Balaska is a psychotherapist as well as a philosopher.  She is concerned “whether there can be a space for our philosophical nature within psychoanalysis or whether the transcendent [exalted] dimension of our existence risks going unnoticed or unappreciated when we only associate our moods and emotions with worldly [lowdown] concerns.”  She aspires then “to write in a way that is also accessible to psychotherapists.” 12   By this I understand her to proffer the åndelig  grasp of anxious wonder as — she does not put it this way — the cure for ontological ADHD, Verfallen .  Yet “A culture that believes in cure,” says Adam Phillips, “is living in the fallout, in the aftermath, of religious cultures of redemption.” 13

‘Cure' in psychoanalysis is often considered to be accomplished by the analysand's assimilation of an ego-ideal promoted by the analyst.  (‘Take, eat, this is my normal which is given for thee.')  After all, some such commodity is what the patient, or somebody, is paying for.     Yet in Phillips's view “What is most difficult to resolve and cure is . . .  the patient's belief in and quest for a cure.” 14  Phillips takes psychoanalytic treatment to be “an antidote to indoctrination; it is an enquiry into how people influence each other, into the individual's history of living in other people's regimes.” 15   “Our sociality is die Sache selbst,”16  so to speak, and normativity, the laying on of tasks, is itself in question.  Then, sounding quite as possibilitarian as Heidegger, Phillips says “The destination, the cure, is the individual's newfound possibilities.” 17   In Sandor Ferenczi's formulation the patient is not cured by free association, the patient is cured when he can free-associate.   When the patient can free-associate, says Phillips, she has, “as it were, access to an unfathomable unconscious that is only to a limited extent subject to explanation or interpretation,”  an unconscious “in all its prolific, untrackable vagrancy.” 18  

Approximately, the ontopathology of everyday life is to Heidegger what the psychopathology of the same is to Freud: the phenomena of a primordial disclosive process: UnbewussteSeyn.  Unfathomable, vagrant, uncanny, dieses Wesen ist nichts Menschliches 19   and at the same time allzu Menschliches.  Wonder ablunder.

DCW  10/20/2024


1   Maria Balaska, Anxiety and Wonder: On Being Human (2024) 99-100, quoting The Concept of Anxiety: A Simple Psychologically Oriented Deliberation on the Dogmatic Issue of Hereditary Sin (ed. tr.
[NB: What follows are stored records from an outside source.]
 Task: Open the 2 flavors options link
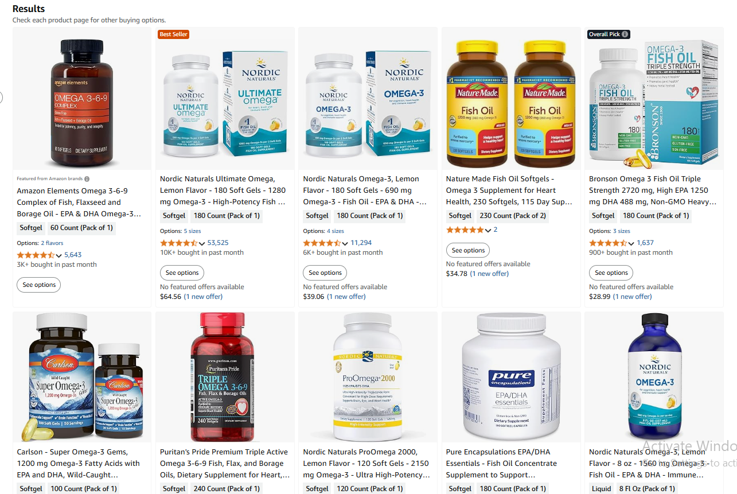coord(52,243)
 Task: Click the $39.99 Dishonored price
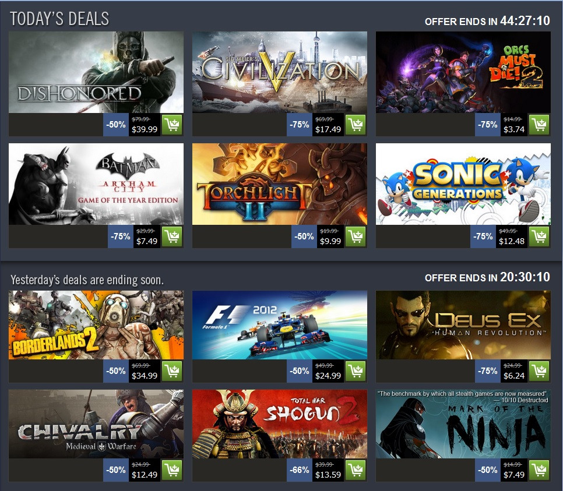click(x=145, y=129)
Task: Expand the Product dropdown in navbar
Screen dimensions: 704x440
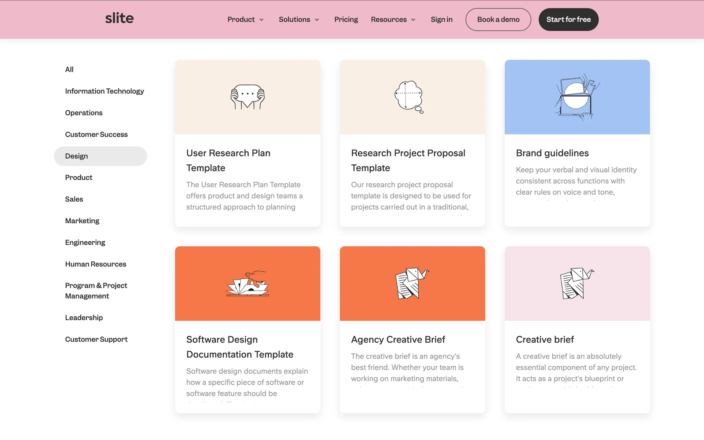Action: [x=245, y=19]
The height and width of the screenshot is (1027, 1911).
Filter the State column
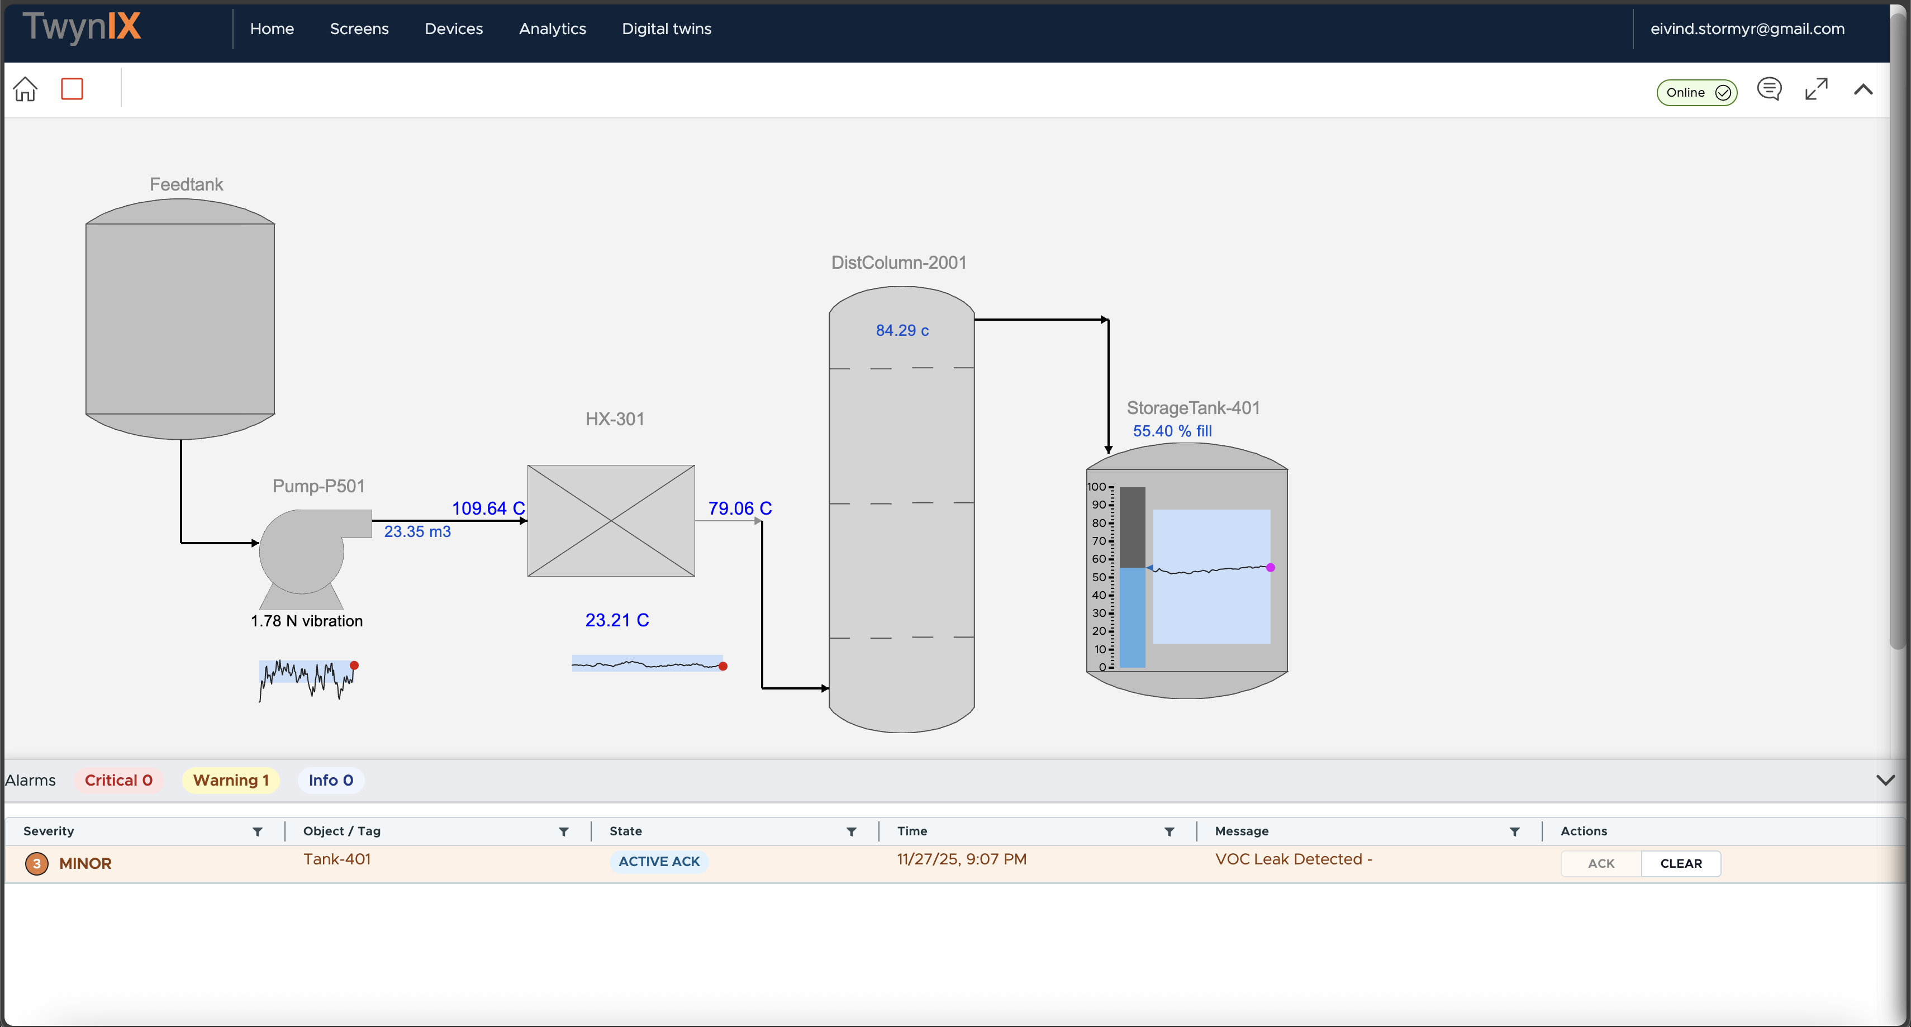click(852, 831)
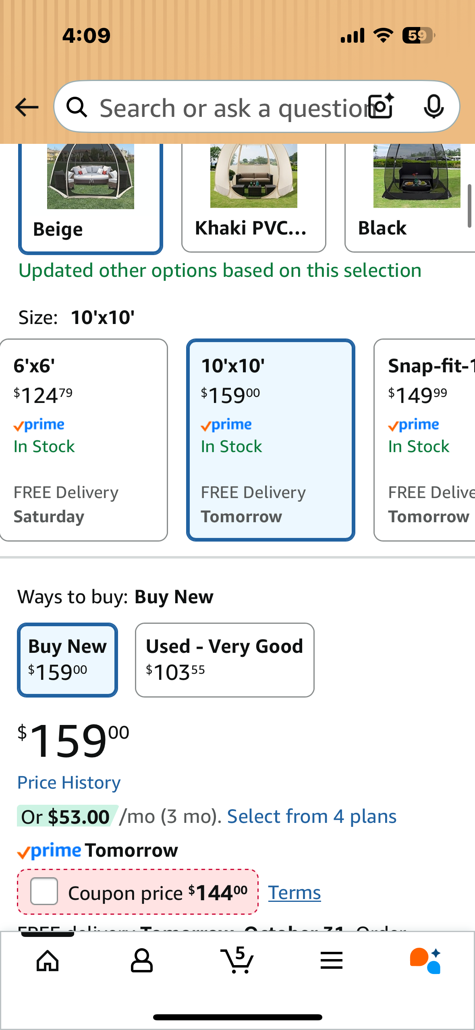This screenshot has width=475, height=1030.
Task: Open the hamburger menu icon
Action: 332,961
Reidar Thomte in collaboration with Albert B. Anderson 1980) 95.  Kierkegaard's sentence in its entirety:  Deri ligger netop dens Fortabelse, men ogsaa dens Tryghed, at den Intet forstaaer aandeligt, Intet fatter som Opgave, om den end formaaer at omfamle Alt med sin afmattede Klamhed . https://www.kb.dk/e-mat/dod/111408014975-bw.pdf  103.

2  A&W 103.

3   Id. 139 note 1, quoting Stephen Mulhall, Philosophical Myths of the Fall (2005) 51.

4  Philosophical Myths of the Fall 51.

5   Id. 51, 81.

6  “ The Methodological Role of Angst in Being and Time .”

7   A&W 3.

8   Skulde derimod den Talende mene, at det er det Store hos ham, at han aldrig har varet angest, da stal jeg med Glade indvie ham i min Forklaring, at det kommerderaf, at han er meget aandlos.   https://www.kb.dk/e-mat/dod/111408014975-bw.pdf  178. 
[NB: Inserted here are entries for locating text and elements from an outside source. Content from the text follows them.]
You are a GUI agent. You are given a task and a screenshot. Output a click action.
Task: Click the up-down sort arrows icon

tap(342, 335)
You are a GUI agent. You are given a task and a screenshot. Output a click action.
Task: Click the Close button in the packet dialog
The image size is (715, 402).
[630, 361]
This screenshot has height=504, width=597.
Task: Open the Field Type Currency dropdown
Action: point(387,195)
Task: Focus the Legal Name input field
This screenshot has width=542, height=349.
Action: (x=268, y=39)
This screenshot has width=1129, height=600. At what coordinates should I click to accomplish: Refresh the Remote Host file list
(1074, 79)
9   A&W ix.   »Eigentliche« Angst ist . . . selten.  Sein und Zeit 190.

10  For dialetheism and its true contradictions see Graham Priest, Beyond the Limits of Thought (2nd ed. 2002) and One: Being an Investigation of the Unity of Reality and of its Parts, including the Singular Object which is Nothingness (2014).
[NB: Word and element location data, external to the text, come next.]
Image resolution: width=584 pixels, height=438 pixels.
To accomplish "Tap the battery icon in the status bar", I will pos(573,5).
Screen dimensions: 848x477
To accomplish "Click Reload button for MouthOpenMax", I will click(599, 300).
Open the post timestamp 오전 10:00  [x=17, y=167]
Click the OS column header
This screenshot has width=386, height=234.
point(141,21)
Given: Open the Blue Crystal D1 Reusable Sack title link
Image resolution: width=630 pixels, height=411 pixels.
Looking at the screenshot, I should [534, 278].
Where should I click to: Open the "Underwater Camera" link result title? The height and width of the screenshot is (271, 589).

11  Nāgārjuna's Middle Way: Mūlamadhyamakakārikā  (tr. Mark Siderits and Shōryū Katsura 2013) 25.19-20, p. 102.  The corresponding words in that verse are ‘saṃsāra' and ‘nirvāṇa.'

12   A&W x.

13  Adam Phillips, The Cure for Psychoanalysis ([2019] 2021) 153.

14  Id. 165.

15   Id. 163.

16  Thomas Sheehan, “A paradigm shift in Heidegger research,” 34 Continental Philosophy Review 183, 200 (2001).

17   The Cure for Psychoanalysis 163.   Cf. Höher als die Wirklichkeit steht die Möglichkeit .   Sein und Zeit 38.

18  Adam Phillips, On Giving Up (2024) 106.